*GIVEN INFORMATION*
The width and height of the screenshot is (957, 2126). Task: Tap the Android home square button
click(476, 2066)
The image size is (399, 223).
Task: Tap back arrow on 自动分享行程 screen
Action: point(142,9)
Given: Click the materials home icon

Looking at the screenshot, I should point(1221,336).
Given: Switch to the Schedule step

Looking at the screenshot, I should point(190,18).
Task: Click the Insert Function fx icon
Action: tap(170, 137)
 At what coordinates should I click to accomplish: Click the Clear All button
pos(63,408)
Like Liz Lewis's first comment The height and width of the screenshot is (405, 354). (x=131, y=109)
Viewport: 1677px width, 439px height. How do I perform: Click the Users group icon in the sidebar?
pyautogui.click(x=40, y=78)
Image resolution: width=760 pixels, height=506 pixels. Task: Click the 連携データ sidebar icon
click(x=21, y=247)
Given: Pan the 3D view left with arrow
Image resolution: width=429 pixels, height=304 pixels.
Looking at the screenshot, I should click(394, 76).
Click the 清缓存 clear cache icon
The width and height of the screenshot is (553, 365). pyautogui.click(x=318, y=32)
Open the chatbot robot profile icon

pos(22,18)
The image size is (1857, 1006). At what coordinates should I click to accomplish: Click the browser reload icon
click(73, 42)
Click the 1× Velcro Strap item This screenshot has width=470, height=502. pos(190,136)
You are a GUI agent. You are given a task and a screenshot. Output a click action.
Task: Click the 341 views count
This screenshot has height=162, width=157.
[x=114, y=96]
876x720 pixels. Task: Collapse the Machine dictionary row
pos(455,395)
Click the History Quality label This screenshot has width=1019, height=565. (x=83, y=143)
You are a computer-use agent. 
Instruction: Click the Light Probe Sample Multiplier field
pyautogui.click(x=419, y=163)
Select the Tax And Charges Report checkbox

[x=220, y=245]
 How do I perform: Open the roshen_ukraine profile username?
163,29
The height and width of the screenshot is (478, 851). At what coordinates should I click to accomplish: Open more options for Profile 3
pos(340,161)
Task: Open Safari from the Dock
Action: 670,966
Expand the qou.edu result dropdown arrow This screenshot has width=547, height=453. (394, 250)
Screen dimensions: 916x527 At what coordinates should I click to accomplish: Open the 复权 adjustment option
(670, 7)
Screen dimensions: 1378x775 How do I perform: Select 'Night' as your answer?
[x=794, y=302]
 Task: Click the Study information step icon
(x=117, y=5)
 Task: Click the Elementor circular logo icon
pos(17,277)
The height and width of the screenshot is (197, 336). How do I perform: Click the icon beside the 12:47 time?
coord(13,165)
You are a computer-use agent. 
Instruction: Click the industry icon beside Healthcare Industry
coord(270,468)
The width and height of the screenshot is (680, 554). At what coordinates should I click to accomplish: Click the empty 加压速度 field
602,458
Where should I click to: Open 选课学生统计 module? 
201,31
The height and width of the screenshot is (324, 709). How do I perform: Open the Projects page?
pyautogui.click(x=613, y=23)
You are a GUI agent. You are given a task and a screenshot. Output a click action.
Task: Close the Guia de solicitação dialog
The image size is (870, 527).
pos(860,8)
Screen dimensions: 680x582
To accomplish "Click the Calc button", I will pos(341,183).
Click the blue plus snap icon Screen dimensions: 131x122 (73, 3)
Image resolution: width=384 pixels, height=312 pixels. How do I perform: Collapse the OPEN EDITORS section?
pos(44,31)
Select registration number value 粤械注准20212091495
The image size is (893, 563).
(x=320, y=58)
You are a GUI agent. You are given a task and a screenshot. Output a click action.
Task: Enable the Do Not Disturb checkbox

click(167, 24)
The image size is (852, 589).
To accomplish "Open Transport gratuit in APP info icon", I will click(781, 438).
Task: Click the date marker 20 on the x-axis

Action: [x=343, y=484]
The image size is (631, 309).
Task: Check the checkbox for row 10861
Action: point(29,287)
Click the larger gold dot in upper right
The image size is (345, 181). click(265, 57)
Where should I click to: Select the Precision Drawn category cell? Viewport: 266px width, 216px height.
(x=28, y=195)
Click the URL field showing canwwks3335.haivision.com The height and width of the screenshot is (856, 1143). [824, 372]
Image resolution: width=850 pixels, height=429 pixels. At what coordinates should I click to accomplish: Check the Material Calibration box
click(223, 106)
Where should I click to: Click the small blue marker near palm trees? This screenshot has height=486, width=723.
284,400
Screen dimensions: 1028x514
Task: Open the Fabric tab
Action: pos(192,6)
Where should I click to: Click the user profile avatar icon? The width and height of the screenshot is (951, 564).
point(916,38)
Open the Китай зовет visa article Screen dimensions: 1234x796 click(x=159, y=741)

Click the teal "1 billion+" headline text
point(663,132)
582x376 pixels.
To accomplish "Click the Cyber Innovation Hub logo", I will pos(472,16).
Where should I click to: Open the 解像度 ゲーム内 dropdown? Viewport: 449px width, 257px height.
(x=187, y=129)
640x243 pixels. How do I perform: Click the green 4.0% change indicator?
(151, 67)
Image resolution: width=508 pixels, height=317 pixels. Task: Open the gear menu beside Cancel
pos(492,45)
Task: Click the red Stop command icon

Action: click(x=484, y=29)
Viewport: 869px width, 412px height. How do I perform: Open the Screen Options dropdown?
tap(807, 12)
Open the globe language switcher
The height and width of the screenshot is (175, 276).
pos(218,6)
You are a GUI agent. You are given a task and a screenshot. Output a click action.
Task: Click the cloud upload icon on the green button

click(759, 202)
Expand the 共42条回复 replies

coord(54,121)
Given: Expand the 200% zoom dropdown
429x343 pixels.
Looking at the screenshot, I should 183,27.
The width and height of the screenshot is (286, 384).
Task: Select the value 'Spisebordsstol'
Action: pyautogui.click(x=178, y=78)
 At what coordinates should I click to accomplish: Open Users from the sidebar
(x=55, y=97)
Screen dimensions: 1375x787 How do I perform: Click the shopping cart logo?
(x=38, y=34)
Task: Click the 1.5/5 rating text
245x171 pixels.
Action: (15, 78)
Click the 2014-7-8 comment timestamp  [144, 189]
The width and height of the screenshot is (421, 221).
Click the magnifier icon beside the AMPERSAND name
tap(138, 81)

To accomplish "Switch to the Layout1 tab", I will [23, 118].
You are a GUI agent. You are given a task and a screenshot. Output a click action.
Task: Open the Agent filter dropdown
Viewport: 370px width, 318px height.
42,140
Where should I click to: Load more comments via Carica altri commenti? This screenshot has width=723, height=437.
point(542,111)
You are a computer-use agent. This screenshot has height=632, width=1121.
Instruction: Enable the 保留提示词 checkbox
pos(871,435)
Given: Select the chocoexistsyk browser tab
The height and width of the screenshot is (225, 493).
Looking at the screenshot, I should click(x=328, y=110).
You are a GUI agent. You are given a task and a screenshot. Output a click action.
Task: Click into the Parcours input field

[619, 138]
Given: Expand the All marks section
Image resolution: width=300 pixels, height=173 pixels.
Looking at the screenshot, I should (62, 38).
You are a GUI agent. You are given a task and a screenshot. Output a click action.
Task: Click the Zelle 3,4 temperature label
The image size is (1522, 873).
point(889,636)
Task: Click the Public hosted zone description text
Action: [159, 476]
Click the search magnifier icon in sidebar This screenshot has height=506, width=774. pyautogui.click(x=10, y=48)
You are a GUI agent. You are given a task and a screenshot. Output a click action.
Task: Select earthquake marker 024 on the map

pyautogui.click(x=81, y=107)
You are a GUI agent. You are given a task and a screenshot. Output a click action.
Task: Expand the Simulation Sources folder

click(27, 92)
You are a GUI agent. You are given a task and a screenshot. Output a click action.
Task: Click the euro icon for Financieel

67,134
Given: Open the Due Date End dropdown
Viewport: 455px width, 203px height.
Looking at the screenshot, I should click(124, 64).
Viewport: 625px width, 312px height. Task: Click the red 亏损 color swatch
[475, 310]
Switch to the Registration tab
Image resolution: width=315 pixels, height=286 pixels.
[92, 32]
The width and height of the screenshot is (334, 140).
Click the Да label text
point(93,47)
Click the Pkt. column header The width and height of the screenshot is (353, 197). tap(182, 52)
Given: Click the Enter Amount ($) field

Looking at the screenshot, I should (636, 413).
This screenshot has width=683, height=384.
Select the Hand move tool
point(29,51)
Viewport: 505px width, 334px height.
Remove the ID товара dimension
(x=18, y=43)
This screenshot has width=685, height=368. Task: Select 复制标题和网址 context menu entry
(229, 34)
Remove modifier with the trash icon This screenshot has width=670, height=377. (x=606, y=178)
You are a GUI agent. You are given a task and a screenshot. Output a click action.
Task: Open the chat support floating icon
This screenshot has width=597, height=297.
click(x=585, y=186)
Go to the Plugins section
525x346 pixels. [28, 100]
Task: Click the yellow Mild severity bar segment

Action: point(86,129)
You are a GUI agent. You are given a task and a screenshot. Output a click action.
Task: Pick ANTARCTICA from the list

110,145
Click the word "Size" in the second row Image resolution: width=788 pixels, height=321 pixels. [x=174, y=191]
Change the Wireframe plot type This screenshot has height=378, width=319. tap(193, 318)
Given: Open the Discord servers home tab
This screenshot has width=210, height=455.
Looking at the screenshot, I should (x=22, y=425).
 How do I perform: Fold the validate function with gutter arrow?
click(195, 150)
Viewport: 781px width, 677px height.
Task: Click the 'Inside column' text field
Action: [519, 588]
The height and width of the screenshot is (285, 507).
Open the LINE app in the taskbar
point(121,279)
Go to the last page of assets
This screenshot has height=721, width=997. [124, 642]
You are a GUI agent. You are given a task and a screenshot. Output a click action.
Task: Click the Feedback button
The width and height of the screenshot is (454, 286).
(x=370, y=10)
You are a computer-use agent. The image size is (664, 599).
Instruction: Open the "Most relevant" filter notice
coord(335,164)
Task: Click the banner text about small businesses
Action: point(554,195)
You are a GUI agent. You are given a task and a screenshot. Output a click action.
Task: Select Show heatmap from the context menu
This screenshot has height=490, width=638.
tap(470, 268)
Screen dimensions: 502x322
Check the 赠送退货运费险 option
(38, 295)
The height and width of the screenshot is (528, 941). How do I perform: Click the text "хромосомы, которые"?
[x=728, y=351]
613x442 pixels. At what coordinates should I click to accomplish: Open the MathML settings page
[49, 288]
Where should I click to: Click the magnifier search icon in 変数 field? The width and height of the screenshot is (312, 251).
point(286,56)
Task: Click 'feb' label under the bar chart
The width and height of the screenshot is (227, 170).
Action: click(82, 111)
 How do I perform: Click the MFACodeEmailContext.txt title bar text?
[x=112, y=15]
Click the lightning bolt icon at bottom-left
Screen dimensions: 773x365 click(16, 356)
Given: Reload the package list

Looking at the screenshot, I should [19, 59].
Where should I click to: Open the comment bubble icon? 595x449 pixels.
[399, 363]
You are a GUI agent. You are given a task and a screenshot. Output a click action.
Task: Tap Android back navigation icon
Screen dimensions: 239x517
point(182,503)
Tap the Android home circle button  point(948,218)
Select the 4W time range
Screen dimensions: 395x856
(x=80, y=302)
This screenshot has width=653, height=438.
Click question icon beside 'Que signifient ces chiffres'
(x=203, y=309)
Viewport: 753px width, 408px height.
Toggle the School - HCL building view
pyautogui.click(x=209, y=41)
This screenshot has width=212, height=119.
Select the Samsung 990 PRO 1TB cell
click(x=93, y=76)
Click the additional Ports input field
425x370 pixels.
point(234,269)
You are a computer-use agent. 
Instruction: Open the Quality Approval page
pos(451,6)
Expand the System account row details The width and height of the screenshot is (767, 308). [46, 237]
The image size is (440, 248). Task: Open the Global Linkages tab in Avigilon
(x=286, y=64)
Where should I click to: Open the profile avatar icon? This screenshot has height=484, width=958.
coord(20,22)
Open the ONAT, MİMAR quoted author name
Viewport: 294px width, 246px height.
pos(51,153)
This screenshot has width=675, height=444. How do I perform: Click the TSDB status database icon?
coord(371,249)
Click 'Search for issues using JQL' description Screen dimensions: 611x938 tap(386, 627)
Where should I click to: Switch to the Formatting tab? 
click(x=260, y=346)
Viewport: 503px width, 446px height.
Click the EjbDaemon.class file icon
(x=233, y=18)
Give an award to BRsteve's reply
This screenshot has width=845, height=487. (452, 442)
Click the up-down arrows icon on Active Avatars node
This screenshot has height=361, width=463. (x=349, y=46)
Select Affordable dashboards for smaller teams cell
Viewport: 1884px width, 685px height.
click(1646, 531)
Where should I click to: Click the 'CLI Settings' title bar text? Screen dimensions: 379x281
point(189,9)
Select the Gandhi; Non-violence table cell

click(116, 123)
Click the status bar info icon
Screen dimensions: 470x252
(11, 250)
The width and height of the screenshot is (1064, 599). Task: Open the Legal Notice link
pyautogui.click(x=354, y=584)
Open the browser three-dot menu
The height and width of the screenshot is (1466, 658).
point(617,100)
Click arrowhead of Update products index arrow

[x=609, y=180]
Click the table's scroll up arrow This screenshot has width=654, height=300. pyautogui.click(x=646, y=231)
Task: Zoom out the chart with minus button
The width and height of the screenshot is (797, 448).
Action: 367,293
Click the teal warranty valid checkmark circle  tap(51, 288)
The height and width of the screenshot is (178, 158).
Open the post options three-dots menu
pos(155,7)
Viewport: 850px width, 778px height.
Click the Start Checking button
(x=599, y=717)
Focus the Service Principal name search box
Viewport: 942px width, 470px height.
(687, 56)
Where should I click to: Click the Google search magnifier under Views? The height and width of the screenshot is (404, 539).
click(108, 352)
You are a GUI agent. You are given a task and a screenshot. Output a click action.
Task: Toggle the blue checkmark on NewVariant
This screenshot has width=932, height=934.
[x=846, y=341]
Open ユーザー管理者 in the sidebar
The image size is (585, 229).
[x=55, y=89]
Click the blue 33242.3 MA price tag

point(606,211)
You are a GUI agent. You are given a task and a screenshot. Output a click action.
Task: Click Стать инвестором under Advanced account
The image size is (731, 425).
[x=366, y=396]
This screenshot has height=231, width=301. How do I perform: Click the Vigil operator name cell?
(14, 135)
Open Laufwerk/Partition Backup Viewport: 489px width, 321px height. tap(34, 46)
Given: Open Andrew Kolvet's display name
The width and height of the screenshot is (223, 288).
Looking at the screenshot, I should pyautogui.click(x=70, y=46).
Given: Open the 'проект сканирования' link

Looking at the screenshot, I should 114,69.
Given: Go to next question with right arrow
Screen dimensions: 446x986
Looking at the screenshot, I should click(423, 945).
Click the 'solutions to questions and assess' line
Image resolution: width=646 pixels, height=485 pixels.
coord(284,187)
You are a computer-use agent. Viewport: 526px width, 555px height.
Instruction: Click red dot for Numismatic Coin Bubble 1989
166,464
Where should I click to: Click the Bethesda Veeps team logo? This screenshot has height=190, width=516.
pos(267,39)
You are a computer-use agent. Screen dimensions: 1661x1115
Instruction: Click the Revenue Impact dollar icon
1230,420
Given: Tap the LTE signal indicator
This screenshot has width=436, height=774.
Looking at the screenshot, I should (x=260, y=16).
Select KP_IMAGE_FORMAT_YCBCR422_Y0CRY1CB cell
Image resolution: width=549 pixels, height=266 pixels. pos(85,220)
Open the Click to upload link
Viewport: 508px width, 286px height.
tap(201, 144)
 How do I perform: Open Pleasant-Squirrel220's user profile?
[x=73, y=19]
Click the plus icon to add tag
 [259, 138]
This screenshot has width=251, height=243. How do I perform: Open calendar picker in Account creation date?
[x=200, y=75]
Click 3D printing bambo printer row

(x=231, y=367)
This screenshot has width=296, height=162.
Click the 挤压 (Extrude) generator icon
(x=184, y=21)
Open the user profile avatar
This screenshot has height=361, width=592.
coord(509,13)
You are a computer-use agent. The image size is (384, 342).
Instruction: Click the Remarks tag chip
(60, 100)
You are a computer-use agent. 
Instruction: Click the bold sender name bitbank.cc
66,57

*PROBLEM DETAILS*
Only one span is wanted. It runs from the first line of the listing through the line with "Like Liz Lewis's", and each line must match exactly.

*ANSWER TO THE EXERCISE*
The width and height of the screenshot is (957, 2126). Task: Tap the Android home square button
click(476, 2066)
The image size is (399, 223).
Task: Tap back arrow on 自动分享行程 screen
Action: point(142,9)
Given: Click the materials home icon

Looking at the screenshot, I should point(1221,336).
Given: Switch to the Schedule step

Looking at the screenshot, I should point(190,18).
Task: Click the Insert Function fx icon
Action: tap(170, 137)
 At what coordinates should I click to accomplish: Click the Clear All button
pos(63,408)
Like Liz Lewis's first comment The height and width of the screenshot is (405, 354). (x=131, y=109)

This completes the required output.